İhlâs:
Yapılan ibadet ve işlerde yalnız Allah'ın rızasının esas alınmasıdır. İhlâsı bozan şeyler şöyle sıralanabilir: Müslümanlar arasında tarafgirlik ve adâvet, bozuk siyâsî, hayat riyâkarlık (şirk-i hafi) olan şöhretperestlik, insana kendini çok çekici gösteren, kendini beğenmişlik dediğimiz tarihe şa'şalı geçmek ve iyi görünmek, dini, maddî ve mânevî bir gaye ve maksada alet etmek, bu maksat için rekabete girmek.
İhlas, ihsanın neticesidir.
Ferd, tahkiki imanın kuvvetiyle, Allah'ın marifetini netice veren masnûattaki imanı tefekkürle hasıl olan huzurla, Cenâb-ı Hakk'ın hazır ve nazır olduğunu düşünerek, O'nun huzurunda başkalarına bakmak ve meded aramak o huzurun edebine aykırı olduğunu düşünmek ile riyadan kurtulup ihlâsı kazanır. İhlas, şirkin zıddıdır.
"Biz sana Kitâb'ı hakk olarak indirdik. O halde sen Allâh'a dîn (tâat)i O'na yalnız hâlis kılarak ibâdet et." (ez-Zümer: 39/2)
"De ki: Dîn (tâat)i Allah'a hâlis kılarak O'na ibadet etmekle emrolundum." (ez-Zümer: 39/11)
"De ki: Allah'a, yalnızca O'na dîn (tâat)imi hâlis kılarak, ibâdet ederim." (ez-Zümer 39/14)
Müminlere hitaben:
"O halde siz, Allah'a dîn (tâat)i yalnız O'na has kılarak yalvarın, kâfirler hoşlanmasa da." (el-Mü'min: 40/14)
"O, daima diridir, O'ndan başka ilah yoktur. Din (tâat) i yalnız O'na has kılarak O'na yalvarın. Her türlü hamd (övgü), alemlerin Rabb'ine mahsustur." (el-Mumin: 40/65)
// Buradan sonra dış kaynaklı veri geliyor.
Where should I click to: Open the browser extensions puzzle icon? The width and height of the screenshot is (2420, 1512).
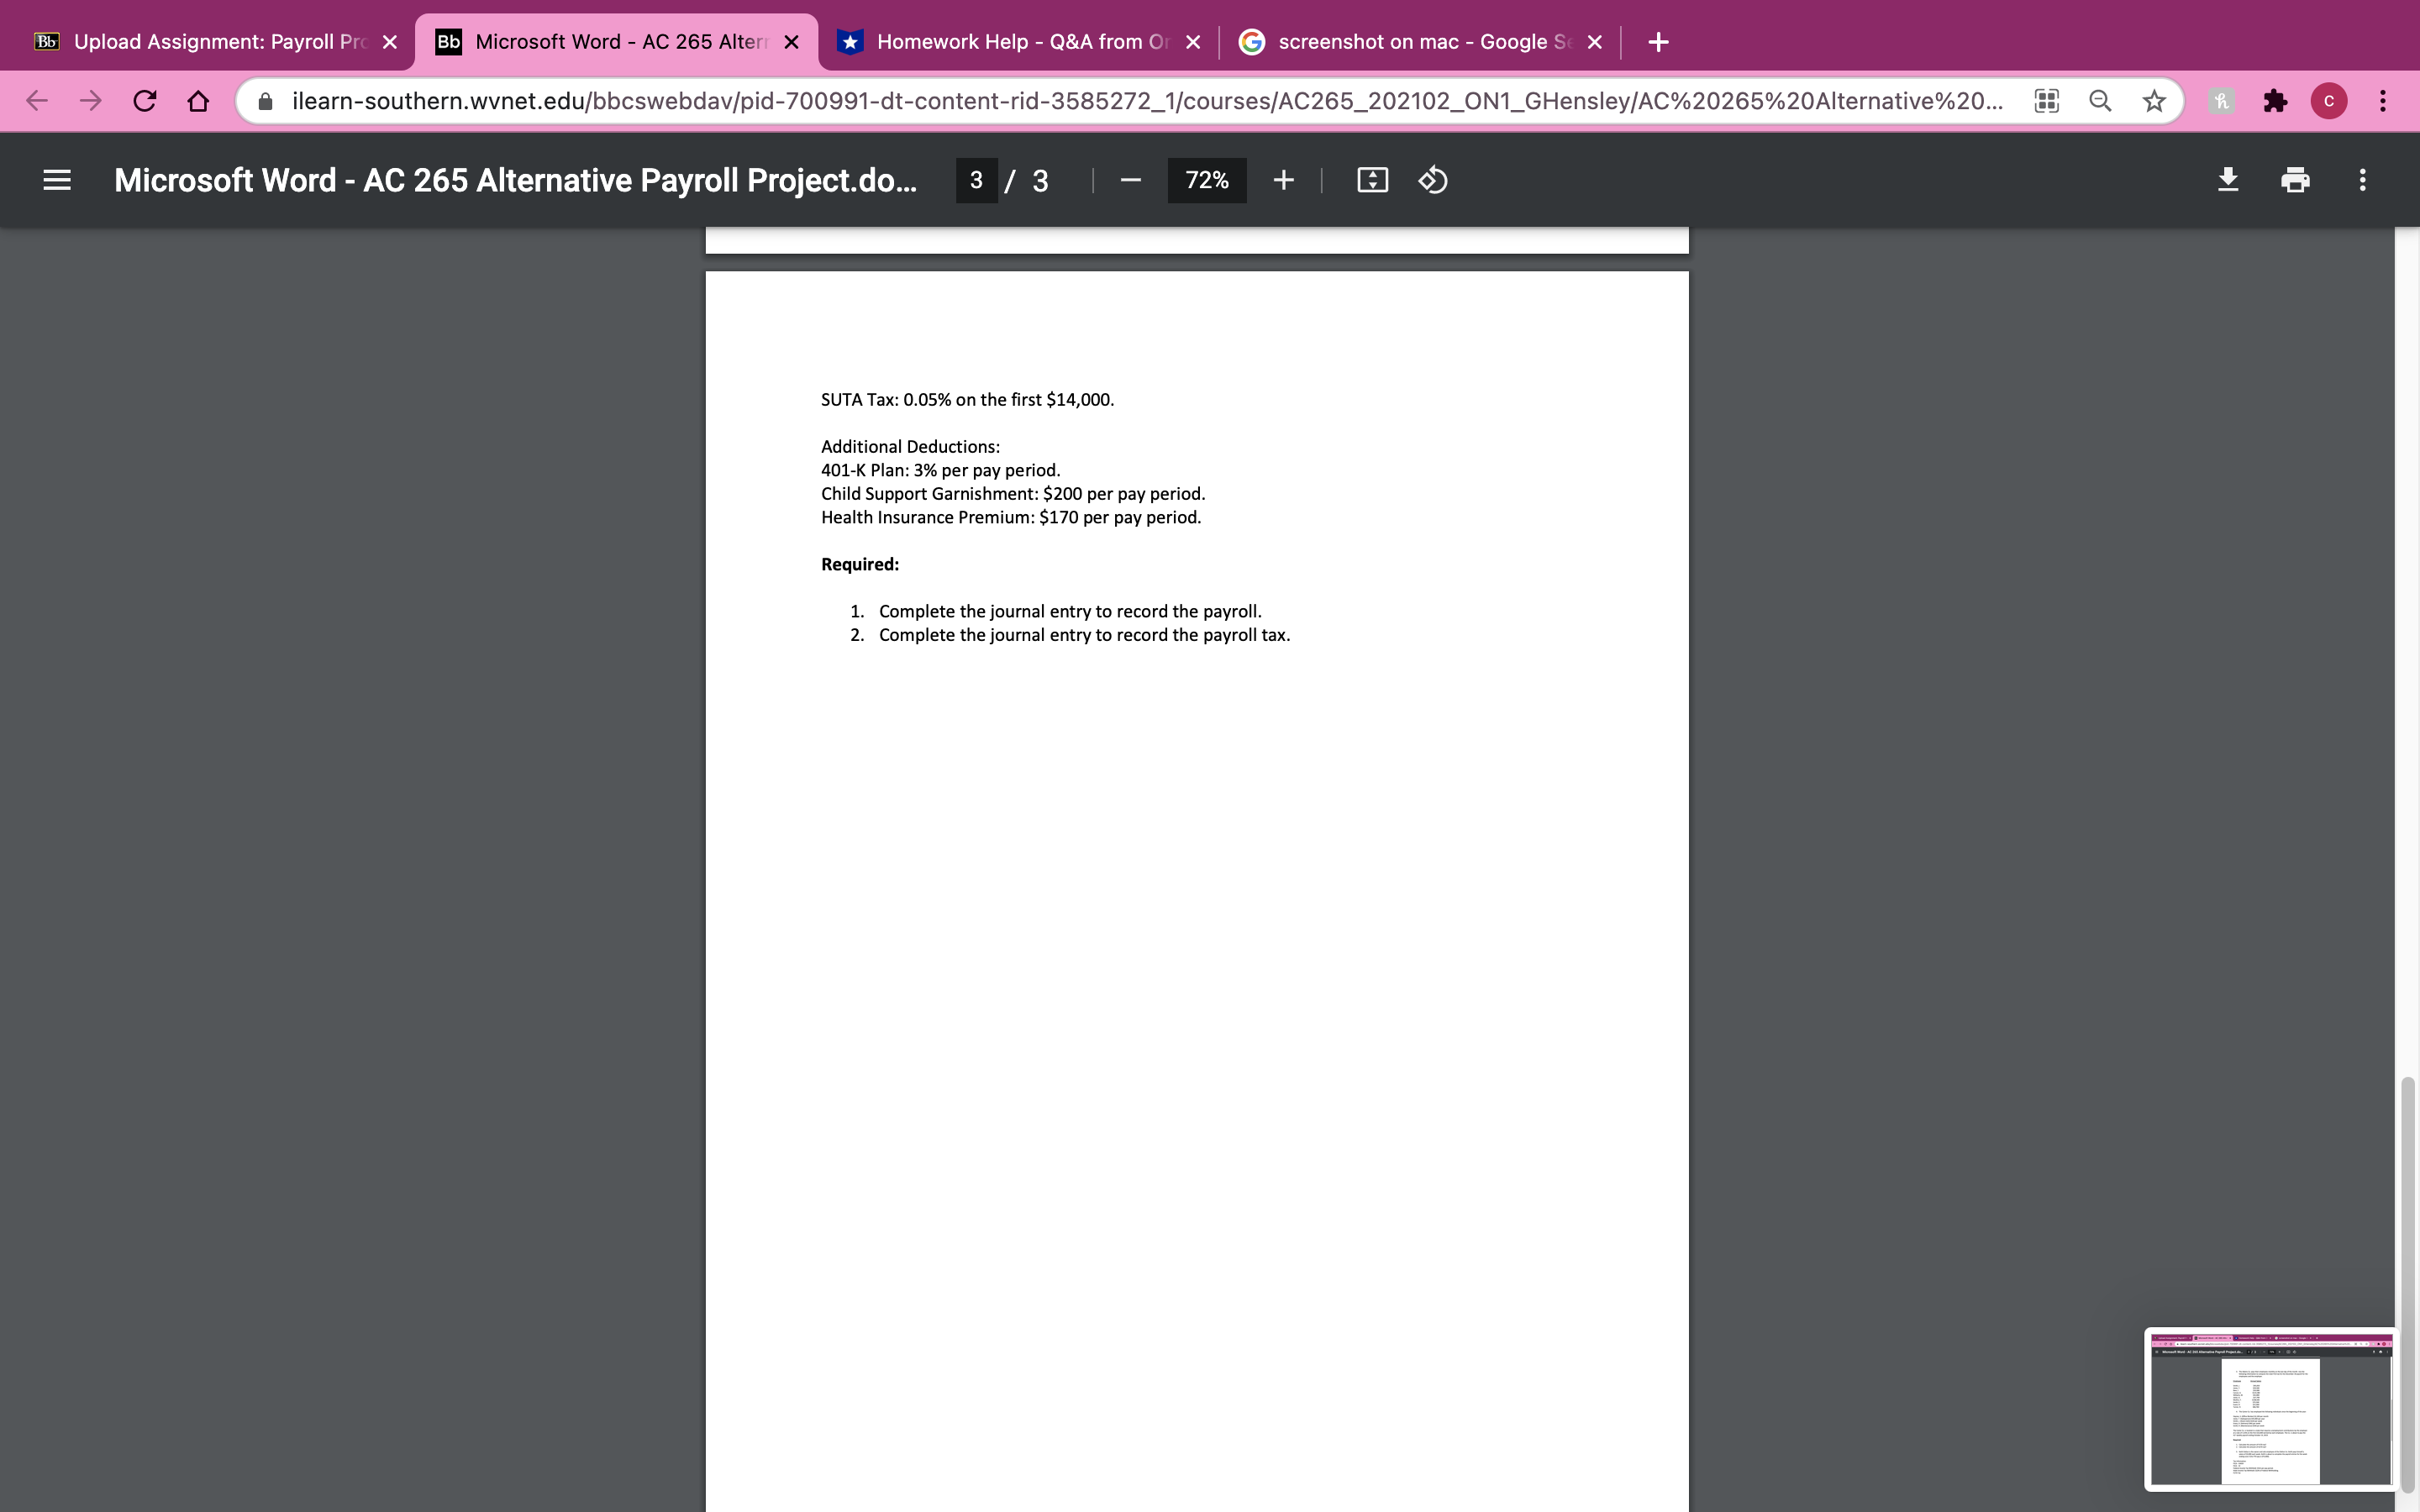2276,100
Müşriklerin ifadesine yer verilerek de şöyle buyurulur:
"Öncekilerde olduğu gibi, bizde de bir kitap olsaydı, Allâh'ın içten bağlanan kulları olurduk"derlerdi. Böyleyken şimdi onu inkâr ettiler. Artık ileride bileceklerdir.” (es-Sâffât: 37/167-170)
Hz. Peygambere hitaben:
"Eğer seninle tartışmaya girişirlerse, "Ben bana uyanlarla birlikte Allâh'a ihlâs ile bağlıyım" de" (Âli İmrân: 3/20)
"... Ben, alemlerin Rabb'ine ihlâsla emrolundum" de. (el-Mümin: 40/66)
Müminlere hitaben:
"İyi davranışlar içinde kendini bütünüyle Allah'a veren kimse, şüphesiz en sağlam tutacağa yapışmıştır. Bütün işlerin sonu Allah'a varır." (Lokmân: 31/22)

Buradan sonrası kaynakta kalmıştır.